Die jeweils spannendsten Fragen im Juni sind: Gibt es eine Schafskälte, wie lange dauert sie und wann stellt die nordhemisphärische Zirkulation vom Frühlings- in den Sommermodus um? Die erste Frage kann wohl mit ja beantwortet werden, sofern man die aktuelle kühle Witterung als verfrühte Schafskälte akzeptieren kann. Nach aktuellem Stand dürfte auch die Woche nach Pfingsten für diese Kategorisierung taugen. Den meisten Läufen der Langfristmodelle nach muss für die Umstellung der Zirkulation auf zonalen Sommermodus wohl bis zum Siebenschläfer-Zeitraum zugewartet werden. Bis dahin hat jene Grosswetterlage Oberwasser, die der gute F. Baur seinerzeit vergessen hat in den Katalog aufzunehmen: SM, steht für Sumpf Mitteleuropa und beschreibt die typische frühsommerliche Lage mit geringen Druckgegensätzen, im Meteorologen-Jargon auch besser als Barosumpf bekannt.

Mit einer täglich gereinigten Wasserstelle im Revier lässt sich jeder Sommer gut aushalten (frisch gebadeter Hausrotschwanz auf Balkonien, 31.05.2022)

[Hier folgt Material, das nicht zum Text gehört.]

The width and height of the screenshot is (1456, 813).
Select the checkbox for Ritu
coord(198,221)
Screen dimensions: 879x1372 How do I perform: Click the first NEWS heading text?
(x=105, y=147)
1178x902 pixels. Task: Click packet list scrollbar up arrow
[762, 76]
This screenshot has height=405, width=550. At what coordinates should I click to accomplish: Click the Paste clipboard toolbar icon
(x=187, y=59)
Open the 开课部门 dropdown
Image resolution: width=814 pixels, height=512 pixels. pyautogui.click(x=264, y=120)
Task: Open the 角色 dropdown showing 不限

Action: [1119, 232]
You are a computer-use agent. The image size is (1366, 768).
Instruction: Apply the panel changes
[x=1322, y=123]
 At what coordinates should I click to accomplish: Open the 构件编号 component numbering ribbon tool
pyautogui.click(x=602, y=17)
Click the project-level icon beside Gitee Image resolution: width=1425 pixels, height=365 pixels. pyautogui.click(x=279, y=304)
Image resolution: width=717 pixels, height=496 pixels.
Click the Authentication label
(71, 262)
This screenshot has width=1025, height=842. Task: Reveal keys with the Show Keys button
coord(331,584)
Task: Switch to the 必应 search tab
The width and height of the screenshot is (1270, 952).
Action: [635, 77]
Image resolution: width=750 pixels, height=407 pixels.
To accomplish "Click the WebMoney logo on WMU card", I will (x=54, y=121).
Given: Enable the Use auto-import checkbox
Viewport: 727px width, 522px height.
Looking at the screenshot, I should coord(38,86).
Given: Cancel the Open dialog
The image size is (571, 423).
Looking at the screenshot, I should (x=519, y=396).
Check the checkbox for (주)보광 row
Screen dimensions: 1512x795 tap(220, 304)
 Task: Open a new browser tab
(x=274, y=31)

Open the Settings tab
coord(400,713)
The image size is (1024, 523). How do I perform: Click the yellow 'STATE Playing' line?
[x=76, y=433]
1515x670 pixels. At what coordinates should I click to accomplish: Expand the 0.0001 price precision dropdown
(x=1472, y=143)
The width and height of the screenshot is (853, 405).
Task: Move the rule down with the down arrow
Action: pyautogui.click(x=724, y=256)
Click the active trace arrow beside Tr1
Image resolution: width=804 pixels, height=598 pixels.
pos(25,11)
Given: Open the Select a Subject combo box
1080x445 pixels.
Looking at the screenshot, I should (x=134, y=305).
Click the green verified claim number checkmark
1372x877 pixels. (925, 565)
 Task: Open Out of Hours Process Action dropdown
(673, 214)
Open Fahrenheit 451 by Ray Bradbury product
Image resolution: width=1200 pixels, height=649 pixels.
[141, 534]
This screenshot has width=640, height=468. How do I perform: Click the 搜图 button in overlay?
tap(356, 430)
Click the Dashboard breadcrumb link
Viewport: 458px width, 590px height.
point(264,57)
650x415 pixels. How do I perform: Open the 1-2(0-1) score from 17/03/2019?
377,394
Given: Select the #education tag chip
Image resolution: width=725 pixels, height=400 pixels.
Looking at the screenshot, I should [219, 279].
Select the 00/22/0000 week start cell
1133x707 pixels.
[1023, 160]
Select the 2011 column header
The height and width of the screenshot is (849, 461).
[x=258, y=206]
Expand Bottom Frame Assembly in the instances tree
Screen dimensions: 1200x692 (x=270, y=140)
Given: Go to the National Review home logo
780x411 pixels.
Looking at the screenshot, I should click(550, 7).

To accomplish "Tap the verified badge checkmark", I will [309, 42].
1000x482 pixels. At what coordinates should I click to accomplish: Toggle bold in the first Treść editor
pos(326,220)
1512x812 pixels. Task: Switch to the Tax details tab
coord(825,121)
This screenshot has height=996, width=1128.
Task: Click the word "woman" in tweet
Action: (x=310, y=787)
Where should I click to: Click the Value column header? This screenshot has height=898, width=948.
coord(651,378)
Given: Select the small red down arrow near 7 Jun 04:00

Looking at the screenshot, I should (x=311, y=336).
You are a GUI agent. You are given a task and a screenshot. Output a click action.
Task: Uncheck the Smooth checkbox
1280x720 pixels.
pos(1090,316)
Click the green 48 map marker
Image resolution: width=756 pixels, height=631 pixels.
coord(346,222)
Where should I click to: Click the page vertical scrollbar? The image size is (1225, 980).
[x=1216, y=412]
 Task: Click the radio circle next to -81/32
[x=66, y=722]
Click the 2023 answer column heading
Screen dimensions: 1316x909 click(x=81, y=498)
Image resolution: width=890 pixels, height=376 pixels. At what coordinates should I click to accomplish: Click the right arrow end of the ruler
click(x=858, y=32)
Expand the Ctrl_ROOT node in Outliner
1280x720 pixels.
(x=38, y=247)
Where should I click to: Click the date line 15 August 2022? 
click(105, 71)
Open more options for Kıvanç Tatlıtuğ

Wenn das Langfristmodell CFS alle sechs Stunden eine völlig andere Lösung zeigt, ohne dabei extreme Varianten aufzuwerfen, dann ist Juni. Die einerseits noch meridionale Frühlingszirkulation gepaart mit maximalem Sonnenstand und Aufheizung der Landmassen sorgt für geringe Druckgegensätze, mit denen Wettermodelle naturgemäss schlecht umgehen können. Das sind beste Voraussetzungen für einen durchschnittlichen Juni nach neuer Klimanorm, wobei man sich bewusst sein muss, dass sich der Juni in den letzten 30 Jahren in Mitteleuropa um ungefähr 1.2 Grad erwärmt hat.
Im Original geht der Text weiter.